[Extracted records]
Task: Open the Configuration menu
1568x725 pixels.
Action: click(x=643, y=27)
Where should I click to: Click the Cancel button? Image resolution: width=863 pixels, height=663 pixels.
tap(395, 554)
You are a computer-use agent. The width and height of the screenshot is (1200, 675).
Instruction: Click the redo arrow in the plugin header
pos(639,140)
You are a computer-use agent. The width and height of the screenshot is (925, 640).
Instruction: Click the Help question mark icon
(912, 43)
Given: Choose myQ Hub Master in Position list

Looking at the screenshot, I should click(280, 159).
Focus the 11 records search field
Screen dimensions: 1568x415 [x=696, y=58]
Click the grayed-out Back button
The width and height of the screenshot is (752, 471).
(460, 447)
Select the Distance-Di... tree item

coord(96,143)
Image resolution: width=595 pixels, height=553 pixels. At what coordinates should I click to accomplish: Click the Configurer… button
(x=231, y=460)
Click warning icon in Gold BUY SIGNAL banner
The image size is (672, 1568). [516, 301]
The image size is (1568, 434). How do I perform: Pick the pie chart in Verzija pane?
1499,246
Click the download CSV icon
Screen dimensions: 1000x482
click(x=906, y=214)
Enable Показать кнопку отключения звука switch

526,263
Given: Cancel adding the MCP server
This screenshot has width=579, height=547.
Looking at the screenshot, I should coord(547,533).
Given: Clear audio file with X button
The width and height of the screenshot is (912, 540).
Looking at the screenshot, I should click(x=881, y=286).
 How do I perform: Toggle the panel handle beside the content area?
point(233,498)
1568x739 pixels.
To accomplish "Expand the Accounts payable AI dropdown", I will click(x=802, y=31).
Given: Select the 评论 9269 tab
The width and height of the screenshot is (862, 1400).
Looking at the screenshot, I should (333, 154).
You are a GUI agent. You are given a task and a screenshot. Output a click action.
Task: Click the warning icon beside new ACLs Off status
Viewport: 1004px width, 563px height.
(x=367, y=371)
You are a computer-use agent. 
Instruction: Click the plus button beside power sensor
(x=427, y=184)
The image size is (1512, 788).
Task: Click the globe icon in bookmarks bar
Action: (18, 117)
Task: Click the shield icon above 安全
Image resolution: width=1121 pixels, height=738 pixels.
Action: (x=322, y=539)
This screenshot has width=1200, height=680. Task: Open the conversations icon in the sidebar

§ PROBLEM REQUIREMENTS
For this exercise, output exactly the lines above from the line with "1568x725 pixels." to the line with "Click the grayed-out Back button", counting both, and leave out the rest.

§ REPLY TO THE EXERCISE
1568x725 pixels.
Action: click(x=643, y=27)
Where should I click to: Click the Cancel button? Image resolution: width=863 pixels, height=663 pixels.
tap(395, 554)
You are a computer-use agent. The width and height of the screenshot is (1200, 675).
Instruction: Click the redo arrow in the plugin header
pos(639,140)
You are a computer-use agent. The width and height of the screenshot is (925, 640).
Instruction: Click the Help question mark icon
(912, 43)
Given: Choose myQ Hub Master in Position list

Looking at the screenshot, I should click(280, 159).
Focus the 11 records search field
Screen dimensions: 1568x415 [x=696, y=58]
Click the grayed-out Back button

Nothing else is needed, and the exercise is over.